WHAT YOU WILL DO
Please pull out every line in the rows below that contains the string "next", treating uppercase and lowercase as different.

(Pointing rows for text and elements)
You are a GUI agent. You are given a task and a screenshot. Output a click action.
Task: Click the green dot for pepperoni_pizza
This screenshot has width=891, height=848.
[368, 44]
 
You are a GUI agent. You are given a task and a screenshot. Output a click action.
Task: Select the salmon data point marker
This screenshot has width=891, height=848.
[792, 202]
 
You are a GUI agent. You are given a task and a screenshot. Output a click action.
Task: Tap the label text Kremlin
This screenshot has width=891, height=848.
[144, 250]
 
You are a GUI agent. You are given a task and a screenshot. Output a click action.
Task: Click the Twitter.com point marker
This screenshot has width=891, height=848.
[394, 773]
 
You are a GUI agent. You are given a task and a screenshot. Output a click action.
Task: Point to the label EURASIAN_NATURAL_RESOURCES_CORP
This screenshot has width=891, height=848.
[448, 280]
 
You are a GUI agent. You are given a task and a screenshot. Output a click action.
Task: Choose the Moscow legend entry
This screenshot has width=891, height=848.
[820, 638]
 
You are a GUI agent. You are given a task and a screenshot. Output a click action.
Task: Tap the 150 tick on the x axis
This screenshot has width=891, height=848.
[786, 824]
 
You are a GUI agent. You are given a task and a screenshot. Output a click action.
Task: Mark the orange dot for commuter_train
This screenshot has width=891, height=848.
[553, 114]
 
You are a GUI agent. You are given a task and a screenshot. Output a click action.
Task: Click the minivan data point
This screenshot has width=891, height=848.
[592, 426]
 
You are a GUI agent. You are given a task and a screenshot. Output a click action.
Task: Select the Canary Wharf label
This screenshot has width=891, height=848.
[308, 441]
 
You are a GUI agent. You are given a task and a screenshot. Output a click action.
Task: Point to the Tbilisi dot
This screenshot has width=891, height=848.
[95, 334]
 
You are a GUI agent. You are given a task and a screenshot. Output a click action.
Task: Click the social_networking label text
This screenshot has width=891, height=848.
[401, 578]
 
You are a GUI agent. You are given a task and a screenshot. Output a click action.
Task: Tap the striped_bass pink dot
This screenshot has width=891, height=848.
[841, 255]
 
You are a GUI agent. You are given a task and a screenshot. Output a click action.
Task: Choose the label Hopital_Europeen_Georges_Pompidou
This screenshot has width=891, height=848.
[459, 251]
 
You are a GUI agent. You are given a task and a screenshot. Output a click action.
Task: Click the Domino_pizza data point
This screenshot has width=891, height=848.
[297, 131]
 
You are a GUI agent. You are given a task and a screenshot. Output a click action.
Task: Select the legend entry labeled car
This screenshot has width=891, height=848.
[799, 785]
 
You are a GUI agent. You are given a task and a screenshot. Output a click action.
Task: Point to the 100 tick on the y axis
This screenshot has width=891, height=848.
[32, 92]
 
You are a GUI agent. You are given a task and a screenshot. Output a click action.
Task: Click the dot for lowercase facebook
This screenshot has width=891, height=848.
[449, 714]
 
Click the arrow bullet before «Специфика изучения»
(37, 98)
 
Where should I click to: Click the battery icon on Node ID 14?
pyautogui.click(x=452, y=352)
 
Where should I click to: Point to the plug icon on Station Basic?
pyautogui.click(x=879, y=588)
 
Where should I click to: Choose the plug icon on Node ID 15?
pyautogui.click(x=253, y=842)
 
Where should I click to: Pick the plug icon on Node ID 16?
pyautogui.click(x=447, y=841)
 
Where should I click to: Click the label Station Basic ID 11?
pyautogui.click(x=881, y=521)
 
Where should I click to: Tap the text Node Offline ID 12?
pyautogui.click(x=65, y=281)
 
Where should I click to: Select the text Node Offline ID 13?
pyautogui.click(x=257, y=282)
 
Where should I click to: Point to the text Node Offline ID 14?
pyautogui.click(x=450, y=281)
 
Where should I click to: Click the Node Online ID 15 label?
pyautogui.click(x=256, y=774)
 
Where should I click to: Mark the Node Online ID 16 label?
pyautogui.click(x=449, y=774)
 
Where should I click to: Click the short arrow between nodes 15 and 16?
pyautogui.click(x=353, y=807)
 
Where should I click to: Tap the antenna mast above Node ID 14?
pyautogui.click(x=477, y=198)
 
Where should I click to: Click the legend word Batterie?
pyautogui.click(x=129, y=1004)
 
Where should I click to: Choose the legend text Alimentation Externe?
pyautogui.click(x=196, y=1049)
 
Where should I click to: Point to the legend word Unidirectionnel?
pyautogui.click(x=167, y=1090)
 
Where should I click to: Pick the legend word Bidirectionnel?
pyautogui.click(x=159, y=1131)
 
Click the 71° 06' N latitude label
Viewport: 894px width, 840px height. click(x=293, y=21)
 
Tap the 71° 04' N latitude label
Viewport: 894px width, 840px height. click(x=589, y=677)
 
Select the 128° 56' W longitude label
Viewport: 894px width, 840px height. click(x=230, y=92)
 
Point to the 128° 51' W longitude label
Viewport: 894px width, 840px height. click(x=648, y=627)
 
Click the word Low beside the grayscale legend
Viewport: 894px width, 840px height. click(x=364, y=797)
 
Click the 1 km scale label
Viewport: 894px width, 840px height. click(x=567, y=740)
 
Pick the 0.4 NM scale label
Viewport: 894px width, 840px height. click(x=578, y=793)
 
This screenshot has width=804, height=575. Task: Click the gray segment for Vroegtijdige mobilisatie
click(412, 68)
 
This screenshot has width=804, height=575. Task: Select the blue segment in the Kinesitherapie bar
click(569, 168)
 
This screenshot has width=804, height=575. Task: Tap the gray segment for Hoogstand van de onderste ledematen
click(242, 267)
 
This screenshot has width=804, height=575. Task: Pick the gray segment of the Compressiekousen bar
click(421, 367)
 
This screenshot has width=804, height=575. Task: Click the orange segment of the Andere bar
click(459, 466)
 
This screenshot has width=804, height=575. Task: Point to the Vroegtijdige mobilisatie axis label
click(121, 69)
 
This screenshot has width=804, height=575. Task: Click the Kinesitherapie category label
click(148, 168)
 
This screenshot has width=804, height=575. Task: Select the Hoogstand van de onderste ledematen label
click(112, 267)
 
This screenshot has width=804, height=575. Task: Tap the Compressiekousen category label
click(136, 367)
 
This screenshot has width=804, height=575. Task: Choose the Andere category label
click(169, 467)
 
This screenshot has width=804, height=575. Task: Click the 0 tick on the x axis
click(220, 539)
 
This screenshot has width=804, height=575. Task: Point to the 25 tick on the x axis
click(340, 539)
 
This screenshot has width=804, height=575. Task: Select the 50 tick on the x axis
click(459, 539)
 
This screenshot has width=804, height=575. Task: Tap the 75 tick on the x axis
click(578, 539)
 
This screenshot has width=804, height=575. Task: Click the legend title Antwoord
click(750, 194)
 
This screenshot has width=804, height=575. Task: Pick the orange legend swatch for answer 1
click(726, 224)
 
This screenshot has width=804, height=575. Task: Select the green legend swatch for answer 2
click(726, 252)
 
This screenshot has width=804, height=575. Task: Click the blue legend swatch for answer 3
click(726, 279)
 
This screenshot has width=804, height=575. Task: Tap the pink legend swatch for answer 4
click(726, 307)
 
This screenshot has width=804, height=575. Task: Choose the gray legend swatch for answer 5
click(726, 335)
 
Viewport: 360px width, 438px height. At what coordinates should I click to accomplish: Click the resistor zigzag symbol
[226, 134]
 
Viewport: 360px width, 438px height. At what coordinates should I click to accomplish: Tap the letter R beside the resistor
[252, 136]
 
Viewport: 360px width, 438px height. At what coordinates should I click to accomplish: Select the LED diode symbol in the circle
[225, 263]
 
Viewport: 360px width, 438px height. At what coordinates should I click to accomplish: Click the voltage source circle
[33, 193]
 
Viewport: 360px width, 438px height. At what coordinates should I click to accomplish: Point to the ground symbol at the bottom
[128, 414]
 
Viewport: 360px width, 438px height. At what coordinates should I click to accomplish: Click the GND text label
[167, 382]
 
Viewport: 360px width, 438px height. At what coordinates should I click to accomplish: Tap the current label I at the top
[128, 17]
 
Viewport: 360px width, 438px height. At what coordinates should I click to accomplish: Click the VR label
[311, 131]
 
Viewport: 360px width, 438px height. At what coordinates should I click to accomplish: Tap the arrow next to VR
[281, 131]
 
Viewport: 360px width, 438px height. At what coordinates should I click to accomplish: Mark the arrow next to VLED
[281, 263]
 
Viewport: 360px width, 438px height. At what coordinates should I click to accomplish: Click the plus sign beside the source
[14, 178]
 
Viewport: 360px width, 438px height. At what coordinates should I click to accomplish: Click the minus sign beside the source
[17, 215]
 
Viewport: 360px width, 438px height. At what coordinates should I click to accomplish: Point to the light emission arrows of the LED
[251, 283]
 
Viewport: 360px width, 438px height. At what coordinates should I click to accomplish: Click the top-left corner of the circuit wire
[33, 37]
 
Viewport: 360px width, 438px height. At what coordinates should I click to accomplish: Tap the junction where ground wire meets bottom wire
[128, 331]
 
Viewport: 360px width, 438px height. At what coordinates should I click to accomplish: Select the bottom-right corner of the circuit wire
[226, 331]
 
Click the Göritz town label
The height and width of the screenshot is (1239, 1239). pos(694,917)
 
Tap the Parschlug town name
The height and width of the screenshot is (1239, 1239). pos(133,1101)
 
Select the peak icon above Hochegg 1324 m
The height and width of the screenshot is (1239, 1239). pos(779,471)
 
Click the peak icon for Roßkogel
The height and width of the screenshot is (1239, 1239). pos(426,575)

COMPLETE RESPONSE
Viewport: 360px width, 438px height. At what coordinates should I click to accomplish: Tap the arrow next to VR
Viewport: 360px width, 438px height. At what coordinates should I click to accomplish: Mark the arrow next to VLED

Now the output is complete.